Une élite médicale de pacotille hautement coupable
Incompétence, insouciance ou encore irresponsabilité (pour ne pas dire autre chose… !) tous azimuts, vers quels horizons sombres nous conduisez-vous ?
Rien d’étonnant à l’immense crise et au désarroi dans lesquels la plupart des institutions publiques de santé sont plongées. Tout le monde sait et rien ne sert de faire semblant de l’ignorer, que c’est précisément cette élite médicale de pacotille hautement coupable, dictant, avec la complicité de toutes les autorités locales, ministérielles et gouvernementales, sa loi telle une coterie ou plutôt une véritable organisation mafieuse imposant une terrifiante omerta, qui est la principale responsable de l’état d’extrême délabrement constaté et de l’environnement malsain imposé aux rares âmes encore consciencieuses et audacieuses, prêtes à tous les sacrifices et à relever tous les défis pour que vive l’hôpital public et reste la référence de qualité en matière de santé dans le pays pour toutes les générations à venir.
Ces médecins, qui ont décidé contre vents et marées de rester dans le secteur public pour œuvrer courageusement et sans relâche à récupérer la dignité perdue du médecin et de son malade, s’attirant souvent la foudre des critiques, font et feront la fierté de ce pays parcequ’ils refusent catégoriquement ce système de plus en plus corrompu qui fait du fricotage, de la cupidité et du péculat sa principale devise.

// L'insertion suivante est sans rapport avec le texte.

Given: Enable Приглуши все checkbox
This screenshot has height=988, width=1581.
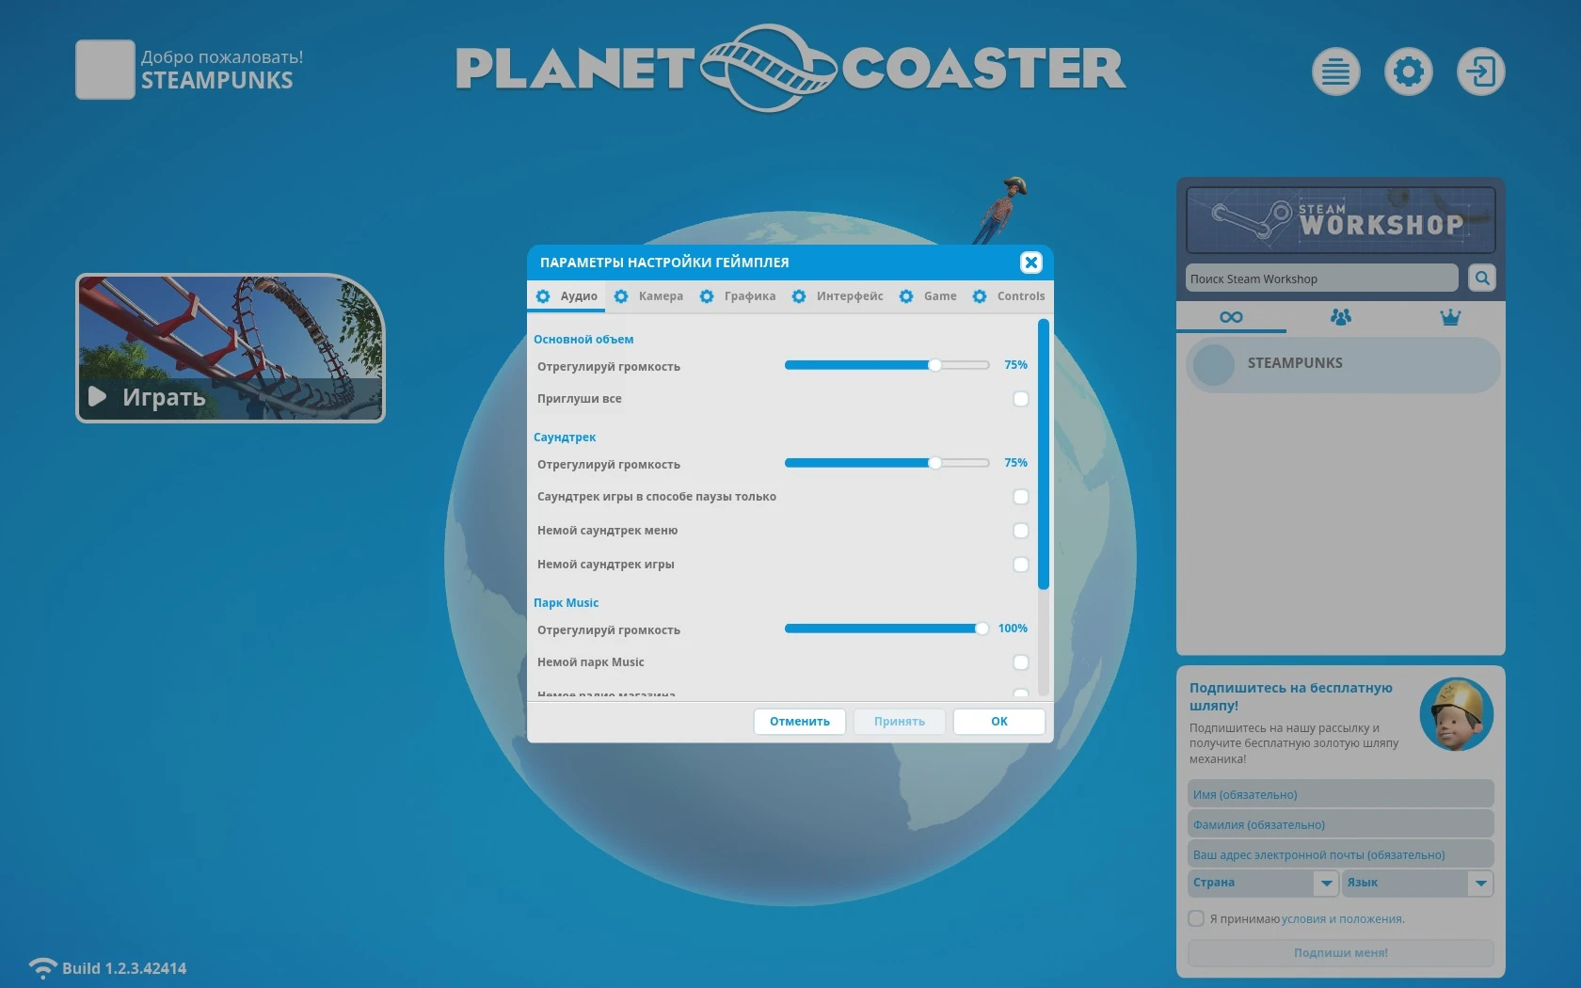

Citoyens tunisiens, les établissements publics de santé vous appartiennent pleinement ; il est de votre droit d’en exiger le minimum de qualité dans les services rendus et de votre devoir de contribuer par tous les moyens à en exorciser le mal qui les hante pour mettre fin à cette macabre mascarade insidieusement cautionnée par les plus hautes autorités du pays !
La pseudo-amélioration de l’infrastructure souvent avérée de mauvaise qualité, la multiplication des moyens d’investigation qui se retrouvent en grande partie réservés à l’APC, l’institution du dossier médical informatisé dont l’APC est scandaleusement exempte… ne sont en fait que des prétendus «mesurettes» derrière lesquelles se cache un gouvernement couard et vulnérable, et ne suffiront jamais à résoudre définitivement le problème. Ils ne représenteront qu’une microgoutte de bienveillance dans l’océan de la corruption et de l’indifférence qui règnent en maître absolu des lieux et que tout gouvernement honnête, patriotique, audacieux et fort, mettant l’intérêt commun et la compétence au-dessus de toute considération, doit réellement combattre en priorité et avec toute la détermination requise, car le mal incrusté, quelque soit l’importance des moyens mis à sa disposition, ne génère jamais rien d’autre que du mal, et n’en sortira que davantage renforcé dans son effroyable nuisance!
* Professeur hospitalo-universitaire.